Ich fühlte mich leicht. Eine schwere Last wurde mir genommen.
Das spürte ich noch bevor meine Sinne wieder meinem Willen folgten.
Mein Atem ging ruhig, um mich herum hörte ich niemanden Reden.
Erleichtert stellte ich fest, dass auch meine Erinnerungen noch fest an ihrem Platz saßen.
Nicht erleichtert ließen die letzten Minuten vor meiner Ohnmacht meinen Puls nun in die Höhe schießen.
Ich musste in ein Krankenhaus gebracht worden sein, nachdem ich im Gericht vor schmerzen und schwäche zusammenbrach, denn neben mir hörte ich ein kontrolliertes und schnelleres Piepen.
Durch die Ruhe hörte ich das angespannte aufatmen zweier Personen.
Die Kraft meine Augen zu öffnen, die besaß ich noch nicht. Aber die anhaltende Ruhe um mich herum signalisierte mir, dass es keinen Drang dazu gab.
Ich fühlte mich sicher, wusste dass ich nicht mehr in Gefangenschaft hing, sondern wieder auf freiem Fuß wanderte.
Ich hörte das Tempo meines Pulsschlags ein weiteres Mal beschleunigen, als meine Gedanken weiter wanderten, die Erinnerungen in meinem Kopf sich zu festen Bildern formten und nicht nur die Absicherung blieben, dass ich in Sicherheit hier lag.
Adriano.
Ob die Polizei Salice rechtzeitig erreicht hat? Ob sein Geständnis Adriano retten konnte? Ob es grade im richtigen Moment im Gericht gelandet ist?
Adrianos panischer Blick kam mir vor Augen, als ich kraftlos und stotternd im Gericht zusammenbrach.
Er saß in Handschellen gekettet vor der Staatsanwältin, unfähig mich vor meinem Fall zu bewahren.
Saß er immer noch da? Bangte um seine Freiheit und um meinen gesundheitlichen Verbleib, oder gehörte er zu einer der beiden Personen, die sich mit in diesem Zimmer befanden?

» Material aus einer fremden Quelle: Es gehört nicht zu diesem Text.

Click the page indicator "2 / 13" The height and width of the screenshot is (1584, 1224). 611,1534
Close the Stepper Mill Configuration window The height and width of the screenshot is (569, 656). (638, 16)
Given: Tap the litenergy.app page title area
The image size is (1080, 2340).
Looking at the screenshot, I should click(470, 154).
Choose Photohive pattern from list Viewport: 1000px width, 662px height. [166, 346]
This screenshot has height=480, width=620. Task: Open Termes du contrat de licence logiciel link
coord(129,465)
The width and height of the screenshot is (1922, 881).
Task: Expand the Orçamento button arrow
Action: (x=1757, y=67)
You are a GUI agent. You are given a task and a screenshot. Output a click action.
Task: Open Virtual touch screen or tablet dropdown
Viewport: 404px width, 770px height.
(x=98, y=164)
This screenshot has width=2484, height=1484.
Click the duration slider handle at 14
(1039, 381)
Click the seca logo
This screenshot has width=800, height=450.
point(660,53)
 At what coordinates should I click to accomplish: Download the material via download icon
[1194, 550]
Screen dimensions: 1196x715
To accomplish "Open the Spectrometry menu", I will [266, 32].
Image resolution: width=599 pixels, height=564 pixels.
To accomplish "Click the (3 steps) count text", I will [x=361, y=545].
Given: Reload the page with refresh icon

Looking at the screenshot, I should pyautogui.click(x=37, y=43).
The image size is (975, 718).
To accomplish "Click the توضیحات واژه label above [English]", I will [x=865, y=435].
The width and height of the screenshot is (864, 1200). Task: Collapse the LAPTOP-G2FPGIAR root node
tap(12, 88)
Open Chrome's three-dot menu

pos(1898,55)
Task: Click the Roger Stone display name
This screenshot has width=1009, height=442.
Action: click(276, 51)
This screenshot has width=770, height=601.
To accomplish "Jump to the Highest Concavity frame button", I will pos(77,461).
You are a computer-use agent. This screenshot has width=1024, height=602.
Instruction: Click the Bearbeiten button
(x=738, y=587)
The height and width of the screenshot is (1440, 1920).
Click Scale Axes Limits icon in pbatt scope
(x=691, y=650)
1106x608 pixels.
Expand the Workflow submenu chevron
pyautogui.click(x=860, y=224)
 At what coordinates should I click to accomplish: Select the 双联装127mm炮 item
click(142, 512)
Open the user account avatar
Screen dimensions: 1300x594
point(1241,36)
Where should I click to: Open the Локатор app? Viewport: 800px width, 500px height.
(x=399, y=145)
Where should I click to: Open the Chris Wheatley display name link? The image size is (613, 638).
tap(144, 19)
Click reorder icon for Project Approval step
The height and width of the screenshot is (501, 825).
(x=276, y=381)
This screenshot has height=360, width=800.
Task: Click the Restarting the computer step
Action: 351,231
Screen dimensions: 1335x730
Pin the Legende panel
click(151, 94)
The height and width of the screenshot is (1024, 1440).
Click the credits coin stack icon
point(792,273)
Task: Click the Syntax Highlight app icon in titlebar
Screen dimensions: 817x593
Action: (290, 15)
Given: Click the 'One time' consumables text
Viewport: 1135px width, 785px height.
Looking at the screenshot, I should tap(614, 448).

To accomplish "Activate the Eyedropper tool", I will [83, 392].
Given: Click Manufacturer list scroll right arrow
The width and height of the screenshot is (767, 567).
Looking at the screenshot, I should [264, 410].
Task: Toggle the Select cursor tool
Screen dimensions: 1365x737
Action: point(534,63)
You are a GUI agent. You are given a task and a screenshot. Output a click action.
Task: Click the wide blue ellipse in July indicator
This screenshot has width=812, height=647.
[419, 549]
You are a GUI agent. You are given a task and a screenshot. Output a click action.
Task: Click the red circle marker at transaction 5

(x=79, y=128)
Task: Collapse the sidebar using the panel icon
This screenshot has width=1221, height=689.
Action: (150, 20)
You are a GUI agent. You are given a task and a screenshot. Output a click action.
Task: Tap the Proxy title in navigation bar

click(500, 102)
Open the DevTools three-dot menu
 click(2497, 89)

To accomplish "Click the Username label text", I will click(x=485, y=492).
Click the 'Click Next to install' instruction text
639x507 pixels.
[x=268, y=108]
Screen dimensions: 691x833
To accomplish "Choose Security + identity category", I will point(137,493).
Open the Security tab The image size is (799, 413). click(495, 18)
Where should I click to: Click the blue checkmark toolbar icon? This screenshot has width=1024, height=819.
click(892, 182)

Ich wollte ihn als den freien Mann sehen, für den er in den letzten Monaten mit mir so hart und händeringend gekämpft hat. Nach all der Zeit in die er sich das Trauern um seinen Vater kaum erlaubt hat, konnte er nun endlich loslassen, den Hass laufen lassen, ihm einen Namen und ein Gesicht geben: Kathalena Giulani, seine eigene Schwester.
Auf mich dagegen wartete die Freiheit noch.
Ich hatte es aus den Fängen von Kathalena geschafft und bin mit Spuren davon gekommen, die verblassen würden. Aber da gab es auch noch eine andere Angelegenheit der ich mich nun stellen musste, der ich mich stellen wollte.
Und die wäre Leighton.
Er wusste alles über Adriano und mich, dass ich ihn nicht mehr so liebte wie zuvor, ihn nie so lieben könnte wie ich es mit Adriano tat, dass ich schwanger von ihm war.
Leighton fing mich im Gericht auf, er wartete davor, mit dem Glauben ich würde lebendig auftauchen. Zwar nicht seines Willen, sondern um Adriano, aber er war da und er schien nicht mehr als würde er mich Tod sehen wollen.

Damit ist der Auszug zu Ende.